[[ The data, beginning ]]
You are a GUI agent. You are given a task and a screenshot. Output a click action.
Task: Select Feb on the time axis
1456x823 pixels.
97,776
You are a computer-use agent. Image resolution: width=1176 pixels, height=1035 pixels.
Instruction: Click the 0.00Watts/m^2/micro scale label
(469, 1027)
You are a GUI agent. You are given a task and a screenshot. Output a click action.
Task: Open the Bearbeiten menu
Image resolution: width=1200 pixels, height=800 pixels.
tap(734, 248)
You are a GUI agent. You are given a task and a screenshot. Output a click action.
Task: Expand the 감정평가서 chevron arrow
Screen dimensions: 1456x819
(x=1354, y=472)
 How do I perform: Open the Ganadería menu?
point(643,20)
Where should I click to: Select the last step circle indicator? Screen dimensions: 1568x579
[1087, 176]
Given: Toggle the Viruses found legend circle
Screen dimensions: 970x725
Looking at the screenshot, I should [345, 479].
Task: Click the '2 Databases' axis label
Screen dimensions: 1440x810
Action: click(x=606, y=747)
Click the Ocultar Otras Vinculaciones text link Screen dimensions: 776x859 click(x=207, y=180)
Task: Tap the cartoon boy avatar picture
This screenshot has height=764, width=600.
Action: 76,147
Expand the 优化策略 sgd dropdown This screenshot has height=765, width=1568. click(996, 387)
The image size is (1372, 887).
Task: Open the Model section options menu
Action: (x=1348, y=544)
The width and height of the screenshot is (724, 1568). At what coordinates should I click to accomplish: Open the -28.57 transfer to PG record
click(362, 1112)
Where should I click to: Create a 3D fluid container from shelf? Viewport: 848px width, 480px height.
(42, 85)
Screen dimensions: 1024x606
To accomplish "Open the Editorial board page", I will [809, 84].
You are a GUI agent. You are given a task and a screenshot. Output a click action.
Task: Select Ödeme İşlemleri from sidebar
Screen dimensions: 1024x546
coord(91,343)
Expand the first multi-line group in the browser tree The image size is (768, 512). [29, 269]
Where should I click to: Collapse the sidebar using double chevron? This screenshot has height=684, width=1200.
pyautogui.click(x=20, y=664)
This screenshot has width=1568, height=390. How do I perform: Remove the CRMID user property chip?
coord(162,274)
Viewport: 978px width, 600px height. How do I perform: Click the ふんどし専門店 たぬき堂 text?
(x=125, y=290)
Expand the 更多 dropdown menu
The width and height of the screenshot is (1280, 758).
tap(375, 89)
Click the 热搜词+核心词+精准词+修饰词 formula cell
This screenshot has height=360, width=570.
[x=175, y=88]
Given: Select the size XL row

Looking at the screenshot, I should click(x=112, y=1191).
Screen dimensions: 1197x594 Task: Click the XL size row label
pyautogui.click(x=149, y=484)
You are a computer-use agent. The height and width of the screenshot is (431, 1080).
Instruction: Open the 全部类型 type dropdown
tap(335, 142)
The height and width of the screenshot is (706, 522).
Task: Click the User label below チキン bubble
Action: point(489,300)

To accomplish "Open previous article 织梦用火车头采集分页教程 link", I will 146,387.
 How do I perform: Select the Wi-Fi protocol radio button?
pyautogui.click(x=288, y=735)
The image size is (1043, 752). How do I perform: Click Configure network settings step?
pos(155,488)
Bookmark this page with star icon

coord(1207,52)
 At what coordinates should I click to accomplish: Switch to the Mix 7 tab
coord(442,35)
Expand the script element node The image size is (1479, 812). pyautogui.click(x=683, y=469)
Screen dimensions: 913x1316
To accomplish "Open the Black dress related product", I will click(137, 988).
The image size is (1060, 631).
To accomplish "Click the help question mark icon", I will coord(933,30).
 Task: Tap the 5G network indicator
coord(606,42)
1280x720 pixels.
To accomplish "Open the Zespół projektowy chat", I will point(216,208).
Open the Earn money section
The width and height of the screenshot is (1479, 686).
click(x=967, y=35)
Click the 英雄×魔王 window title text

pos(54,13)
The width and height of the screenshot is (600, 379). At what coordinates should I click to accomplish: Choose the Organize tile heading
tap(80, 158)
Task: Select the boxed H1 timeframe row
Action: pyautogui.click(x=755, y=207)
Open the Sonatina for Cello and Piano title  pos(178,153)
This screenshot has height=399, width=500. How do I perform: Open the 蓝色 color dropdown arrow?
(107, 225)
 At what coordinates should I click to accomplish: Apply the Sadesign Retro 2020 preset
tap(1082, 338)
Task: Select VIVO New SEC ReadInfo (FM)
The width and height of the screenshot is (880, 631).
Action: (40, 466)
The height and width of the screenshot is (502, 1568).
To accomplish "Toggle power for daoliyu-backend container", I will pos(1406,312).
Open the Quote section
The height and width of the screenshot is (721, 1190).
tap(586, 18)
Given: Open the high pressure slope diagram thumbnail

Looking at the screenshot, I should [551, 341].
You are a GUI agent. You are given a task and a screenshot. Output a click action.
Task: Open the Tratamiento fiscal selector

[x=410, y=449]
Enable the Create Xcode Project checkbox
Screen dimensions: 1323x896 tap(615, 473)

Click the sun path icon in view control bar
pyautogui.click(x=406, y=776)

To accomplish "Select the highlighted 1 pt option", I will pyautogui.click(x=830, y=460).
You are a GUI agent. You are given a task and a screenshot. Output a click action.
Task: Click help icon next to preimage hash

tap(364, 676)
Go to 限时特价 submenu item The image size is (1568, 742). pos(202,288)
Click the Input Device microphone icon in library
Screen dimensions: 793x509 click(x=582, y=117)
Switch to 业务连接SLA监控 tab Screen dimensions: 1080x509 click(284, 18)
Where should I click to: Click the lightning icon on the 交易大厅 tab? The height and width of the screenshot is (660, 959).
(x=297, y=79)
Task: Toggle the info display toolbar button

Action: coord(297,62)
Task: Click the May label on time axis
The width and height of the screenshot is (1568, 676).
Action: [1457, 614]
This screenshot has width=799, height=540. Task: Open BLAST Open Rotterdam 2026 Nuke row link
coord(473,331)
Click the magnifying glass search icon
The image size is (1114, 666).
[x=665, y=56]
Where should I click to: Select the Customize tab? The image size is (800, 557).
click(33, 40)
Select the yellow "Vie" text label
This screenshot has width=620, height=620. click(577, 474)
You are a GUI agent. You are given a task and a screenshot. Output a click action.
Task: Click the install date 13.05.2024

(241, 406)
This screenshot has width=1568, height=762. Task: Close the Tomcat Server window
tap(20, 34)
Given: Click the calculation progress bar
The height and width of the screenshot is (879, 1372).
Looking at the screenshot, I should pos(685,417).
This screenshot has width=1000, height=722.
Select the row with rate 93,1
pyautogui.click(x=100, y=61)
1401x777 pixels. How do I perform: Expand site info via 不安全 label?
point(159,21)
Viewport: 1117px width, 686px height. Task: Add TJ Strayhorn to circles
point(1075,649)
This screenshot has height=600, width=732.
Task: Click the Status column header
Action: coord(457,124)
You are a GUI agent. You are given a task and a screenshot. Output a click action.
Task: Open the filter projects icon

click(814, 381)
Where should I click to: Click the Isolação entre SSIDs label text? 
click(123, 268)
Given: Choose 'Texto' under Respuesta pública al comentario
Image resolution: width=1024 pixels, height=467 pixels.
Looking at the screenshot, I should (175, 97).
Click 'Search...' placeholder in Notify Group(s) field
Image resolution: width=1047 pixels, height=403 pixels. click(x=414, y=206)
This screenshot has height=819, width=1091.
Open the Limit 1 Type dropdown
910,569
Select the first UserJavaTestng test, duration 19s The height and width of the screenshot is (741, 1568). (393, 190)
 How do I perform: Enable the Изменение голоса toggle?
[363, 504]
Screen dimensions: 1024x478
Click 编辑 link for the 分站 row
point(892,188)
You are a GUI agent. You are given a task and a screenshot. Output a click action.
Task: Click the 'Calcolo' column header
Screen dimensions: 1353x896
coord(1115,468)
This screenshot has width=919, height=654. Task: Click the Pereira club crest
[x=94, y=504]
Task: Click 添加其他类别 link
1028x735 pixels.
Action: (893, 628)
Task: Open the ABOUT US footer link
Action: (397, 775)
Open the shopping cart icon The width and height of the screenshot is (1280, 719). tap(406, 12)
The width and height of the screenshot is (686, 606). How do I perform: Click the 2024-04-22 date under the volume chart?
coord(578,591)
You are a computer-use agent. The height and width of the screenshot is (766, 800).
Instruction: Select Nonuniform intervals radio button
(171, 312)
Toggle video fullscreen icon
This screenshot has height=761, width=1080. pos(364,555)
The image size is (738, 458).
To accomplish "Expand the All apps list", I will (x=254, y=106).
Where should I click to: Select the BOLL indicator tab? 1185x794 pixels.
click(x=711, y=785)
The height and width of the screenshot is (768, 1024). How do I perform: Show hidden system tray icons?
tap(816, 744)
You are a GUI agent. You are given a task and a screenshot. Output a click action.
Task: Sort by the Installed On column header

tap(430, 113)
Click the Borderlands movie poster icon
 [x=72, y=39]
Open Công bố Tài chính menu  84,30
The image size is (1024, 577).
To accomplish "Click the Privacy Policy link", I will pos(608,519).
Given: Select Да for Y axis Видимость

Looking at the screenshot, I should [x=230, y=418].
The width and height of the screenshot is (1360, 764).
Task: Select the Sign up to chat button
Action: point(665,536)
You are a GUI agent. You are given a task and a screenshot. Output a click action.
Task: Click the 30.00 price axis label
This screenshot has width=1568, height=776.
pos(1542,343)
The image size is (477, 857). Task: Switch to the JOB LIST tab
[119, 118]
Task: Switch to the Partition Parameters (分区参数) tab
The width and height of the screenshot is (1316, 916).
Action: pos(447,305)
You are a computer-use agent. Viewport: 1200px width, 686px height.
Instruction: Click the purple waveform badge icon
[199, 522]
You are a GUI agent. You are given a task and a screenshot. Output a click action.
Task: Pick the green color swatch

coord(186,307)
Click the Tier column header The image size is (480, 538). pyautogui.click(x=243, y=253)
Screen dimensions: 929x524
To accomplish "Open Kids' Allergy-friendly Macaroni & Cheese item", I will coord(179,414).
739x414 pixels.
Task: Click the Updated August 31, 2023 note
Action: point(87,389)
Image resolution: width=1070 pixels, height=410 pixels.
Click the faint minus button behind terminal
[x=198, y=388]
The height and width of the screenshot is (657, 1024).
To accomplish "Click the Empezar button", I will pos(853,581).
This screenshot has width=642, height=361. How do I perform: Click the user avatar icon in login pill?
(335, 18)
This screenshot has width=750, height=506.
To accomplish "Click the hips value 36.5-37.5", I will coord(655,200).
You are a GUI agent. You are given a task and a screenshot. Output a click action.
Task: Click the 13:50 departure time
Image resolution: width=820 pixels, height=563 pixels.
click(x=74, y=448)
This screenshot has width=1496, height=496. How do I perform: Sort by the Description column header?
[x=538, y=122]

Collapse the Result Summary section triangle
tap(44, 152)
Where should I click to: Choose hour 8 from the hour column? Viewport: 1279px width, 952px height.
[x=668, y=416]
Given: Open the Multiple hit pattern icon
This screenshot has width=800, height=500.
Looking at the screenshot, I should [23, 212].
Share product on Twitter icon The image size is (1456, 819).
[[ The data, end ]]
**What is needed:** Where in the entries above does the word "first" appear? Copy each line that has it.

**Exercise solution:**
Expand the first multi-line group in the browser tree The image size is (768, 512). [29, 269]
Select the first UserJavaTestng test, duration 19s The height and width of the screenshot is (741, 1568). (393, 190)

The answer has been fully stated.